Lacking other evidence, I kind of have to assume that it comes from cql canon being sort of projected backwards onto book canon. In cql canon, meng yao is suffering active and explicit bullying and abuse from the captain while under the nie, and does so because the capain believes he has risen above his station via nmj's promotion of him. (In book canon this... isn't happening. It happens with the captain in Langya instead) However, in cql canon he has also been with the nie for years and is openly close to both Nie Mingjue and Nie Huasiang, whereas in book canon he has only been working with nie mingjue for a few months (though has, in that time, apparently become close enough to him for Lan Xichen to explicitly state Meng Yao is able to calm nmj down in ways no one else can? Ofc he does this... Right after that stops being true. But. Food for thought. Not what this post is about tho.) So, if you project the much more explicit abuse from the nie sect captain in cql back on novel jgy who has a presumably much less stable position in the sect overall you get... a meng yao for whom the promotion only means a bigger target on his back and virtually no protection from nmj, who we must assume he can't trust to talk to his about because he never mentions it. (This also explicitly violates book canon when it comes to meng yao's general behaviour, we'll talk about that in a sec)
And look. We all do frankencanon in this house. I get it. And for fanfiction that is very fun. But for a serious reading of the character, his situation, and the actions that lead from that this... doesn't make much sense, in my opinion.
So. Why is that? Why did I say this was out of character for the novel? Because Meng yao spoke up about the jin captain mistreating him. Multiple times! It's just that none of it mattered because no one cared to listen to him. This is a pretty important line for his character because it flatly shows that meng yao is not and has never seen murder as something trivial. He's not trigger happy. He will only do it if he sees no other way out that doesn't end in himself being seriously harmed. (Whether he's right or justified in these cases is not the point of this post.)
If anything remotely similar was happening in the Nie sect, he would have said so. Cql Meng Yao doesn't do this because cql Meng Yao is a different character, and also the plot wouldn't work if he did. Cql Nie Mingjue, by extension, comes off as a fundamentally less trustworthy figure in cql Meng Yao's life because apparently for whatever reason, he cannot be trusted with the information that the deputy he has already publicly defended is still being harassed, and doesn't notice even when it is really blatant. The assumtpion the audience is given is that, like a middle schooler getting the principal involved when being bullied, it would only make the harassment more viscious.

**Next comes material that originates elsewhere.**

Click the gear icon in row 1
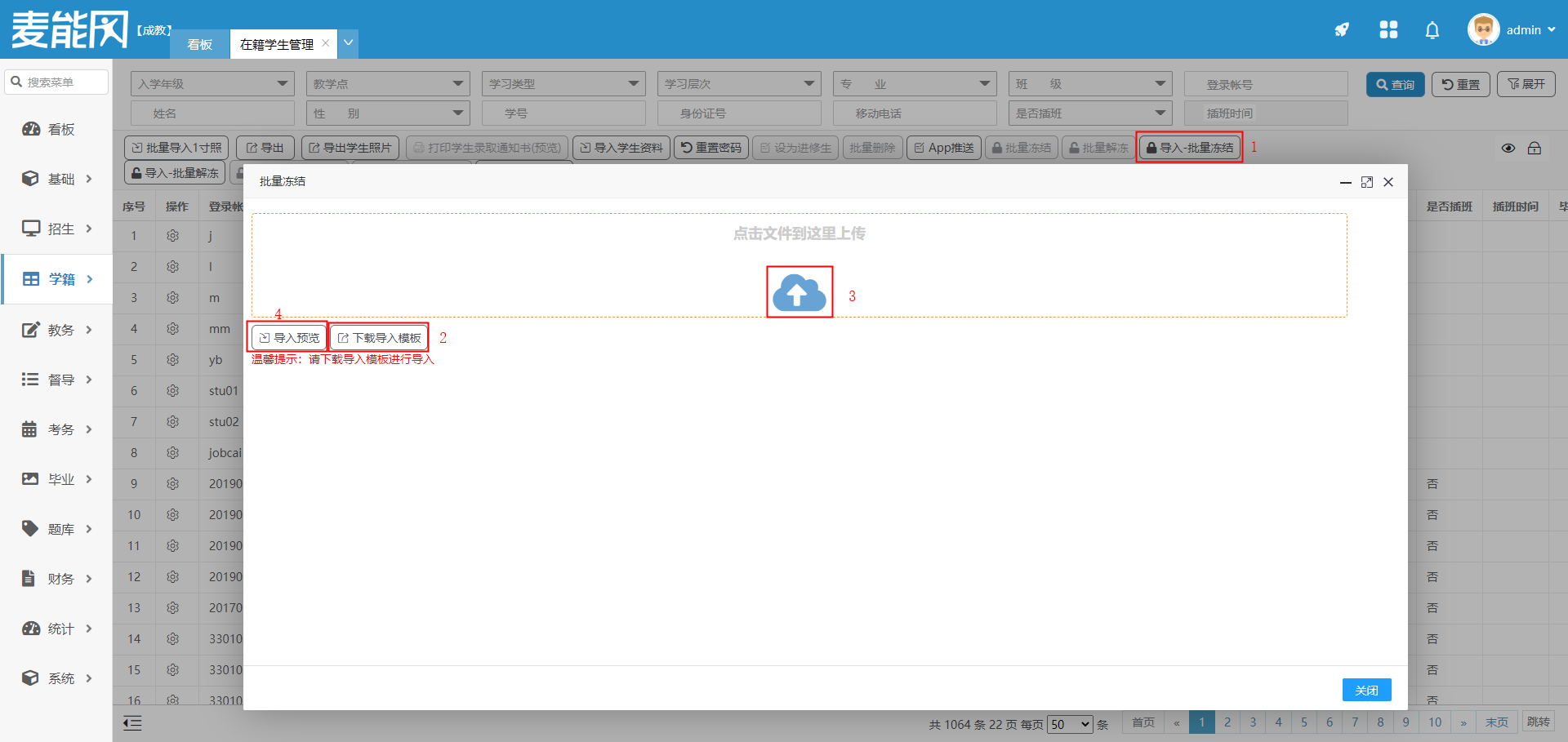(172, 236)
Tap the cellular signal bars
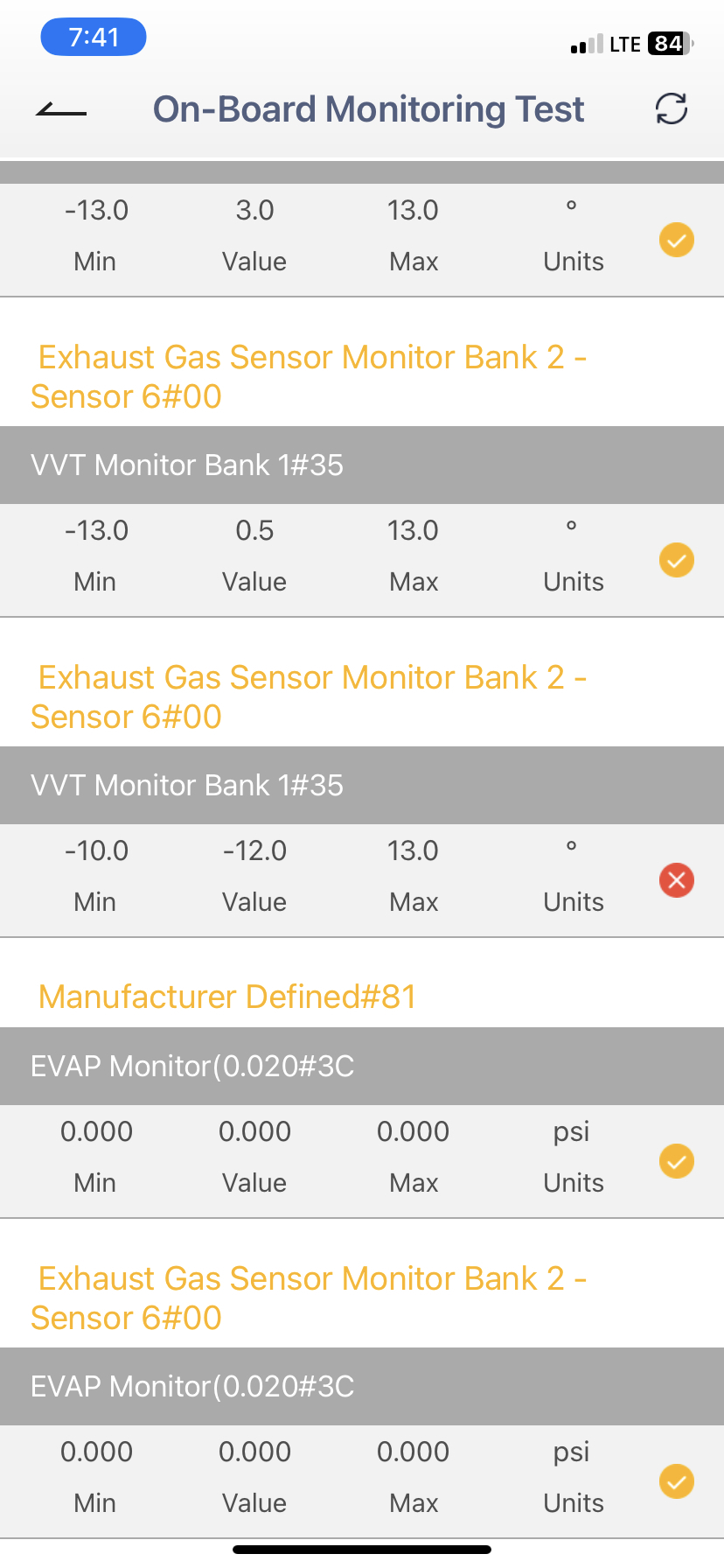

This... actually has a somewhat solid basis in the book. Because after nmj yells at the bullies in question Wei Wuxian says this.
And it is important to keep in mind that this is Wei Wuxian saying this. Not Meng Yao, not an omniscient narrator. Wei wuxian is drawing on his own experiences, likely from the Jiang family, to conclude that if someone is angry at you and thwarted by someone defending you, this generally does not make them less angry at you.
This is leaving out two crucial things, though.
Firstly, this worry isn't about the promotion at all.
The promotion hasn't even been brought up. In the novel it doesn't ctually happen immediately, it takes another few battles where meng yao continues to do his job well and nie mingjue continues praising him for him to eventually go "yeah, you deserve a raise."
This is another aspect that is being projected from cql canon onto book canon I presume, because it does happen quite quickly there, and it's a throwaway line in the books so it's easy to miss. I can't be mad about anyone forgetting the difference, but it is important to mention for this particular analysis.
Which is the second point: change in status
Wei Wuxian couldn't exactly change status within the Jiang family. (And if he could, that would just fuel rumours that he was jfm's bastard even more and make madam yu even angrier at him, etc etc.)
This isn't comparable to Meng Yao. The worry Wei Wuxian is talking about is explitly about Nie Mingjue's initial very loud defense of him. Before he has any idea Nie Mingjue is going to promote him.
Promoting him would likely decrease his chances of cultivators coming after him because now he was in a higher standing in the sect than they were. If applied to that earlier metaphor of middle school bullying it's like if the bullied kid suddenly got hired as a teacher. Which. Doesn't work with the metaphor at all. Touché. But what I am trying to say is that any payback they would have planned for him relied on the fact that they could make sure that Nie Mingjue wasn't going to be within very convenient earshot a second time, and as a random disciple Meng Yao couldn't just go complain to him every time.
But as his right hand man? Who spends most of his time working directly alongside him? Lmao. Good luck. Oh, sure, it is very likely that they feel offended a son of a whore has been raised in status above them, and many will continue to do so as jgy rises through cultivation society (in fact, Wei Wuxian's observations are absolutely on point for how Madam Jin will be treating jgy later on). But as we can also see from the way jgy is treated and how he treats others throughout the story: you can be upset all you want, but if that person is higher than you in status there's jack shit you can do about it.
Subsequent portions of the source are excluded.